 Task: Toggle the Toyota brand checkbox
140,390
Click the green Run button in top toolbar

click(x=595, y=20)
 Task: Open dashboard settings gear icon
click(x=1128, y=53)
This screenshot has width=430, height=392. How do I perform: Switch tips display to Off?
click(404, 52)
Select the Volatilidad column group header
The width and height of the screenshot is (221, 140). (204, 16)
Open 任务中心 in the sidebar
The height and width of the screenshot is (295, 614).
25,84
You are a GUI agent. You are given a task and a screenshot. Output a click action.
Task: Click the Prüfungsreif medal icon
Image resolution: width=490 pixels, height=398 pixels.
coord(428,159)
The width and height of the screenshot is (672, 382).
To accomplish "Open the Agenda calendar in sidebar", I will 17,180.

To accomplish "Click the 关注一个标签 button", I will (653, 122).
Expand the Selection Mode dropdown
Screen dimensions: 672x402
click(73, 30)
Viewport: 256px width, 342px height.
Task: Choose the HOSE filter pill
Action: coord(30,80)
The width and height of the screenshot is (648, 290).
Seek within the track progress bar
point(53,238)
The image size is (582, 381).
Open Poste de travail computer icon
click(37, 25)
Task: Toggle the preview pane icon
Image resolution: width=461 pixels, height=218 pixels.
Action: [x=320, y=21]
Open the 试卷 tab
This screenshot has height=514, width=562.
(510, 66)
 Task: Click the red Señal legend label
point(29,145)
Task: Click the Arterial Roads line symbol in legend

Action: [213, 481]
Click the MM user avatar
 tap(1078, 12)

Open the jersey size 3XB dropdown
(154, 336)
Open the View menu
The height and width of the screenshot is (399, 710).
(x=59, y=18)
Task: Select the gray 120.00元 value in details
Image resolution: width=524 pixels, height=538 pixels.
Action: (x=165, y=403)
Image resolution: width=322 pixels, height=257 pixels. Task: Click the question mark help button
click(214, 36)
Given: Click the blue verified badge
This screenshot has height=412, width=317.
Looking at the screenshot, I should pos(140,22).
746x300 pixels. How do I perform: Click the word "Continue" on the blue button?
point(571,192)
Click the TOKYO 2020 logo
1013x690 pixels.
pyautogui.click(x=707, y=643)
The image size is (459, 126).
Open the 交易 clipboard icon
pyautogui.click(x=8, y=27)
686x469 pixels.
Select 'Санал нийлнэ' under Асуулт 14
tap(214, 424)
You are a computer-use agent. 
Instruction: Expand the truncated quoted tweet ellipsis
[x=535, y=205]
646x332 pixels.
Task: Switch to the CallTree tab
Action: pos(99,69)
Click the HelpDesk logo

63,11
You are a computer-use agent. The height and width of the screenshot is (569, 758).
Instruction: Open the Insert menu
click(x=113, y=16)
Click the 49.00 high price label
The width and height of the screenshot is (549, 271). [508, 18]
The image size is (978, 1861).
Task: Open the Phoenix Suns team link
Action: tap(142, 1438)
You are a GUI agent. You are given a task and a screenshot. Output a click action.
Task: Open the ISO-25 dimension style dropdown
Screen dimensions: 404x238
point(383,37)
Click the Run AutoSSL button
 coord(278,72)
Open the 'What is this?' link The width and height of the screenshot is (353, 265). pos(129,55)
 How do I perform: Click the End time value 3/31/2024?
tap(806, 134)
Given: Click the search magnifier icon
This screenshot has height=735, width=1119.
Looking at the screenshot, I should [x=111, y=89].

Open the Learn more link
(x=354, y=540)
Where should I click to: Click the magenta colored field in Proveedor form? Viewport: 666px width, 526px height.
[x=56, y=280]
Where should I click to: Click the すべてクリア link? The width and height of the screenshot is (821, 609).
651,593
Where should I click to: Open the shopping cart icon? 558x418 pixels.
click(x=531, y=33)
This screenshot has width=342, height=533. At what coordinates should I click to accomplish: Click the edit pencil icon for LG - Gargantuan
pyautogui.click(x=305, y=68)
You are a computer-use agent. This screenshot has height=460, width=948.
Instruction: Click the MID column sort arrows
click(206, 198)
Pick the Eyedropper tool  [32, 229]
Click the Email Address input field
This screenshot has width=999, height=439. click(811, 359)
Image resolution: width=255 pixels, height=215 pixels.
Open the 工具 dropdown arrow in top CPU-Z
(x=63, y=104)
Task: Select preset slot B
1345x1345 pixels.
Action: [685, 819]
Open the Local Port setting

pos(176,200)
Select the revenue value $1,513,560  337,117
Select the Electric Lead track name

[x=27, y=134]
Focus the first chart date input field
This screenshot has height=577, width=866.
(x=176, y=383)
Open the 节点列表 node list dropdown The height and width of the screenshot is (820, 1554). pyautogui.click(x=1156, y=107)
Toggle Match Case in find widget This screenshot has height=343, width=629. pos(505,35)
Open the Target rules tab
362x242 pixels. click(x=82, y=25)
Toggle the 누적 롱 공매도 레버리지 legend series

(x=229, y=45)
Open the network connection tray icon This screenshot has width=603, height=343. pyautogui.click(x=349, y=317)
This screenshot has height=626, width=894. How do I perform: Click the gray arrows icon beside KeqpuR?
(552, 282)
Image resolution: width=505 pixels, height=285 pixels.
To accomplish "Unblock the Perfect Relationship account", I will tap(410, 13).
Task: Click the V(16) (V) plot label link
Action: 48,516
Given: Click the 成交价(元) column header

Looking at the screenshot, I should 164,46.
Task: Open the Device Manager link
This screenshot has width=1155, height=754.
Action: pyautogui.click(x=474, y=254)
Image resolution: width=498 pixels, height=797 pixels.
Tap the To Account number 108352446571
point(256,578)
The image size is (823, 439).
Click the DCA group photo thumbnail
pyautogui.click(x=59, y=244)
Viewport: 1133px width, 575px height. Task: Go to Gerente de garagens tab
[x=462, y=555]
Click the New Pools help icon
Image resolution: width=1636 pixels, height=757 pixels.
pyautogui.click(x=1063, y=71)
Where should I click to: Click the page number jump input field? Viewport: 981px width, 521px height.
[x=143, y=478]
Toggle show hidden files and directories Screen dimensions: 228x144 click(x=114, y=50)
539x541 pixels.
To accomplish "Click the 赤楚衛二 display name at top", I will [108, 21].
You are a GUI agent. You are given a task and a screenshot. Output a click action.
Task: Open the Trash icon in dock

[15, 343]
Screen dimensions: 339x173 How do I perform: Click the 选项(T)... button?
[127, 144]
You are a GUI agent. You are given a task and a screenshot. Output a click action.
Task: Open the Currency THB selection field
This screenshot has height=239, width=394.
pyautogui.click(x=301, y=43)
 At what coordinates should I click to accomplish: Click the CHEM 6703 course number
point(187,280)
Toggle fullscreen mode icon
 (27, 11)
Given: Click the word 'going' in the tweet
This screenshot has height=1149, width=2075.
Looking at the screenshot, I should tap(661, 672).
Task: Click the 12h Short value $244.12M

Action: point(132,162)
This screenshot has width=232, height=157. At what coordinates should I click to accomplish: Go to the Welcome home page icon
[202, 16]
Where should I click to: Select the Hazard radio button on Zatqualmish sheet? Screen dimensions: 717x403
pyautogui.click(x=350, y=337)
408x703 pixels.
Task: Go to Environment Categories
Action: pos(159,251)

******

■ Try it
Repeat the data in its entirety, word for word.

■ Output for this exercise
 Task: Toggle the Toyota brand checkbox
140,390
Click the green Run button in top toolbar

click(x=595, y=20)
 Task: Open dashboard settings gear icon
click(x=1128, y=53)
This screenshot has width=430, height=392. How do I perform: Switch tips display to Off?
click(404, 52)
Select the Volatilidad column group header
The width and height of the screenshot is (221, 140). (204, 16)
Open 任务中心 in the sidebar
The height and width of the screenshot is (295, 614).
25,84
You are a GUI agent. You are given a task and a screenshot. Output a click action.
Task: Click the Prüfungsreif medal icon
Image resolution: width=490 pixels, height=398 pixels.
coord(428,159)
The width and height of the screenshot is (672, 382).
To accomplish "Open the Agenda calendar in sidebar", I will 17,180.

To accomplish "Click the 关注一个标签 button", I will (653, 122).
Expand the Selection Mode dropdown
Screen dimensions: 672x402
click(73, 30)
Viewport: 256px width, 342px height.
Task: Choose the HOSE filter pill
Action: coord(30,80)
The width and height of the screenshot is (648, 290).
Seek within the track progress bar
point(53,238)
The image size is (582, 381).
Open Poste de travail computer icon
click(37, 25)
Task: Toggle the preview pane icon
Image resolution: width=461 pixels, height=218 pixels.
Action: [x=320, y=21]
Open the 试卷 tab
This screenshot has height=514, width=562.
(510, 66)
 Task: Click the red Señal legend label
point(29,145)
Task: Click the Arterial Roads line symbol in legend

Action: [213, 481]
Click the MM user avatar
 tap(1078, 12)

Open the jersey size 3XB dropdown
(154, 336)
Open the View menu
The height and width of the screenshot is (399, 710).
(x=59, y=18)
Task: Select the gray 120.00元 value in details
Image resolution: width=524 pixels, height=538 pixels.
Action: (x=165, y=403)
Image resolution: width=322 pixels, height=257 pixels. Task: Click the question mark help button
click(214, 36)
Given: Click the blue verified badge
This screenshot has height=412, width=317.
Looking at the screenshot, I should pos(140,22).
746x300 pixels. How do I perform: Click the word "Continue" on the blue button?
point(571,192)
Click the TOKYO 2020 logo
1013x690 pixels.
pyautogui.click(x=707, y=643)
The image size is (459, 126).
Open the 交易 clipboard icon
pyautogui.click(x=8, y=27)
686x469 pixels.
Select 'Санал нийлнэ' under Асуулт 14
tap(214, 424)
You are a computer-use agent. 
Instruction: Expand the truncated quoted tweet ellipsis
[x=535, y=205]
646x332 pixels.
Task: Switch to the CallTree tab
Action: pos(99,69)
Click the HelpDesk logo

63,11
You are a computer-use agent. The height and width of the screenshot is (569, 758).
Instruction: Open the Insert menu
click(x=113, y=16)
Click the 49.00 high price label
The width and height of the screenshot is (549, 271). [508, 18]
The image size is (978, 1861).
Task: Open the Phoenix Suns team link
Action: tap(142, 1438)
You are a GUI agent. You are given a task and a screenshot. Output a click action.
Task: Open the ISO-25 dimension style dropdown
Screen dimensions: 404x238
point(383,37)
Click the Run AutoSSL button
 coord(278,72)
Open the 'What is this?' link The width and height of the screenshot is (353, 265). pos(129,55)
 How do I perform: Click the End time value 3/31/2024?
tap(806, 134)
Given: Click the search magnifier icon
This screenshot has height=735, width=1119.
Looking at the screenshot, I should [x=111, y=89].

Open the Learn more link
(x=354, y=540)
Where should I click to: Click the magenta colored field in Proveedor form? Viewport: 666px width, 526px height.
[x=56, y=280]
Where should I click to: Click the すべてクリア link? The width and height of the screenshot is (821, 609).
651,593
Where should I click to: Open the shopping cart icon? 558x418 pixels.
click(x=531, y=33)
This screenshot has width=342, height=533. At what coordinates should I click to accomplish: Click the edit pencil icon for LG - Gargantuan
pyautogui.click(x=305, y=68)
You are a computer-use agent. This screenshot has height=460, width=948.
Instruction: Click the MID column sort arrows
click(206, 198)
Pick the Eyedropper tool  [32, 229]
Click the Email Address input field
This screenshot has width=999, height=439. click(811, 359)
Image resolution: width=255 pixels, height=215 pixels.
Open the 工具 dropdown arrow in top CPU-Z
(x=63, y=104)
Task: Select preset slot B
1345x1345 pixels.
Action: [685, 819]
Open the Local Port setting

pos(176,200)
Select the revenue value $1,513,560  337,117
Select the Electric Lead track name

[x=27, y=134]
Focus the first chart date input field
This screenshot has height=577, width=866.
(x=176, y=383)
Open the 节点列表 node list dropdown The height and width of the screenshot is (820, 1554). pyautogui.click(x=1156, y=107)
Toggle Match Case in find widget This screenshot has height=343, width=629. pos(505,35)
Open the Target rules tab
362x242 pixels. click(x=82, y=25)
Toggle the 누적 롱 공매도 레버리지 legend series

(x=229, y=45)
Open the network connection tray icon This screenshot has width=603, height=343. pyautogui.click(x=349, y=317)
This screenshot has height=626, width=894. How do I perform: Click the gray arrows icon beside KeqpuR?
(552, 282)
Image resolution: width=505 pixels, height=285 pixels.
To accomplish "Unblock the Perfect Relationship account", I will tap(410, 13).
Task: Click the V(16) (V) plot label link
Action: 48,516
Given: Click the 成交价(元) column header

Looking at the screenshot, I should 164,46.
Task: Open the Device Manager link
This screenshot has width=1155, height=754.
Action: pyautogui.click(x=474, y=254)
Image resolution: width=498 pixels, height=797 pixels.
Tap the To Account number 108352446571
point(256,578)
The image size is (823, 439).
Click the DCA group photo thumbnail
pyautogui.click(x=59, y=244)
Viewport: 1133px width, 575px height. Task: Go to Gerente de garagens tab
[x=462, y=555]
Click the New Pools help icon
Image resolution: width=1636 pixels, height=757 pixels.
pyautogui.click(x=1063, y=71)
Where should I click to: Click the page number jump input field? Viewport: 981px width, 521px height.
[x=143, y=478]
Toggle show hidden files and directories Screen dimensions: 228x144 click(x=114, y=50)
539x541 pixels.
To accomplish "Click the 赤楚衛二 display name at top", I will [108, 21].
You are a GUI agent. You are given a task and a screenshot. Output a click action.
Task: Open the Trash icon in dock

[15, 343]
Screen dimensions: 339x173 How do I perform: Click the 选项(T)... button?
[127, 144]
You are a GUI agent. You are given a task and a screenshot. Output a click action.
Task: Open the Currency THB selection field
This screenshot has height=239, width=394.
pyautogui.click(x=301, y=43)
 At what coordinates should I click to accomplish: Click the CHEM 6703 course number
point(187,280)
Toggle fullscreen mode icon
 (27, 11)
Given: Click the word 'going' in the tweet
This screenshot has height=1149, width=2075.
Looking at the screenshot, I should tap(661, 672).
Task: Click the 12h Short value $244.12M

Action: point(132,162)
This screenshot has width=232, height=157. At what coordinates should I click to accomplish: Go to the Welcome home page icon
[202, 16]
Where should I click to: Select the Hazard radio button on Zatqualmish sheet? Screen dimensions: 717x403
pyautogui.click(x=350, y=337)
408x703 pixels.
Task: Go to Environment Categories
Action: pos(159,251)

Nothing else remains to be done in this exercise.